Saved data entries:
= = = = = = =

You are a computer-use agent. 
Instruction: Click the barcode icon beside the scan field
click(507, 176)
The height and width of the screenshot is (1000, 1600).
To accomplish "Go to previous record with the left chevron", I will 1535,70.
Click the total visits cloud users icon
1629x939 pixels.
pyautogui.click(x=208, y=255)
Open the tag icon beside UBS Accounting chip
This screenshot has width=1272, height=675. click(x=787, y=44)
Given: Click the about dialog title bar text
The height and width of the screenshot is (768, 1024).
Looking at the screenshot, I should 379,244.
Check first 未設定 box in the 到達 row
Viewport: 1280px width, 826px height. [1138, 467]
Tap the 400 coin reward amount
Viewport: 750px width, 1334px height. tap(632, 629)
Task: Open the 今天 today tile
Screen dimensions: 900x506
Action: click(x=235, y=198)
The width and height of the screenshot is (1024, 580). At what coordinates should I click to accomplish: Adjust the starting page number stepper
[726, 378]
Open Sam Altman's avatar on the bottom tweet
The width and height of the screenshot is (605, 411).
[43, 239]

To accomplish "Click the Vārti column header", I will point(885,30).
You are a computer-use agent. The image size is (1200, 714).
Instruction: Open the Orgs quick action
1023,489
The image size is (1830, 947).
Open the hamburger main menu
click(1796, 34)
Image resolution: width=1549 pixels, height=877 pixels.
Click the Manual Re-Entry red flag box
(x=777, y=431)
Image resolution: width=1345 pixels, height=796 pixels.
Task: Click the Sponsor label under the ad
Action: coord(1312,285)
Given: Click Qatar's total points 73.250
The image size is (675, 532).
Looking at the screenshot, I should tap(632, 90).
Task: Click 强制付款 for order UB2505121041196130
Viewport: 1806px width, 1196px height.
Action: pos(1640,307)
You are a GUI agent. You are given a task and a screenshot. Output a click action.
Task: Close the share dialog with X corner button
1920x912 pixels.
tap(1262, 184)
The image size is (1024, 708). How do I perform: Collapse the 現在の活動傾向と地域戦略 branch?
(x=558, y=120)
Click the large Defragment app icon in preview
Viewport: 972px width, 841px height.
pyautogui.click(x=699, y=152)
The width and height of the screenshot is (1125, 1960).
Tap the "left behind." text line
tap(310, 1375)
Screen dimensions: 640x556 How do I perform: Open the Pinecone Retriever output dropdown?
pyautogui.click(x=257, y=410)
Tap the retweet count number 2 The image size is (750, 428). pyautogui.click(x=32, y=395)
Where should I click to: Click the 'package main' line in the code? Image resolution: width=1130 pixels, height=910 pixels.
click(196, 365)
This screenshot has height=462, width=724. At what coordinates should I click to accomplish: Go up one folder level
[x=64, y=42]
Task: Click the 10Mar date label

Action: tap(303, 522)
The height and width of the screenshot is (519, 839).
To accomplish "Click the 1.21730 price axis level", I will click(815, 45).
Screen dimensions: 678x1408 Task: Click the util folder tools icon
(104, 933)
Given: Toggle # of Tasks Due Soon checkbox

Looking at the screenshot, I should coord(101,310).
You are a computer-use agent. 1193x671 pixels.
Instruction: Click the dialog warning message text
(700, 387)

= = = = = = =

§ Exercise:
The data above must be restated word for word.

§ Exercise output:
You are a computer-use agent. 
Instruction: Click the barcode icon beside the scan field
click(507, 176)
The height and width of the screenshot is (1000, 1600).
To accomplish "Go to previous record with the left chevron", I will 1535,70.
Click the total visits cloud users icon
1629x939 pixels.
pyautogui.click(x=208, y=255)
Open the tag icon beside UBS Accounting chip
This screenshot has width=1272, height=675. click(x=787, y=44)
Given: Click the about dialog title bar text
The height and width of the screenshot is (768, 1024).
Looking at the screenshot, I should 379,244.
Check first 未設定 box in the 到達 row
Viewport: 1280px width, 826px height. [1138, 467]
Tap the 400 coin reward amount
Viewport: 750px width, 1334px height. tap(632, 629)
Task: Open the 今天 today tile
Screen dimensions: 900x506
Action: click(x=235, y=198)
The width and height of the screenshot is (1024, 580). At what coordinates should I click to accomplish: Adjust the starting page number stepper
[726, 378]
Open Sam Altman's avatar on the bottom tweet
The width and height of the screenshot is (605, 411).
[43, 239]

To accomplish "Click the Vārti column header", I will point(885,30).
You are a computer-use agent. The image size is (1200, 714).
Instruction: Open the Orgs quick action
1023,489
The image size is (1830, 947).
Open the hamburger main menu
click(1796, 34)
Image resolution: width=1549 pixels, height=877 pixels.
Click the Manual Re-Entry red flag box
(x=777, y=431)
Image resolution: width=1345 pixels, height=796 pixels.
Task: Click the Sponsor label under the ad
Action: coord(1312,285)
Given: Click Qatar's total points 73.250
The image size is (675, 532).
Looking at the screenshot, I should tap(632, 90).
Task: Click 强制付款 for order UB2505121041196130
Viewport: 1806px width, 1196px height.
Action: pos(1640,307)
You are a GUI agent. You are given a task and a screenshot. Output a click action.
Task: Close the share dialog with X corner button
1920x912 pixels.
tap(1262, 184)
The image size is (1024, 708). How do I perform: Collapse the 現在の活動傾向と地域戦略 branch?
(x=558, y=120)
Click the large Defragment app icon in preview
Viewport: 972px width, 841px height.
pyautogui.click(x=699, y=152)
The width and height of the screenshot is (1125, 1960).
Tap the "left behind." text line
tap(310, 1375)
Screen dimensions: 640x556 How do I perform: Open the Pinecone Retriever output dropdown?
pyautogui.click(x=257, y=410)
Tap the retweet count number 2 The image size is (750, 428). pyautogui.click(x=32, y=395)
Where should I click to: Click the 'package main' line in the code? Image resolution: width=1130 pixels, height=910 pixels.
click(196, 365)
This screenshot has height=462, width=724. At what coordinates should I click to accomplish: Go up one folder level
[x=64, y=42]
Task: Click the 10Mar date label

Action: tap(303, 522)
The height and width of the screenshot is (519, 839).
To accomplish "Click the 1.21730 price axis level", I will click(815, 45).
Screen dimensions: 678x1408 Task: Click the util folder tools icon
(104, 933)
Given: Toggle # of Tasks Due Soon checkbox

Looking at the screenshot, I should coord(101,310).
You are a computer-use agent. 1193x671 pixels.
Instruction: Click the dialog warning message text
(700, 387)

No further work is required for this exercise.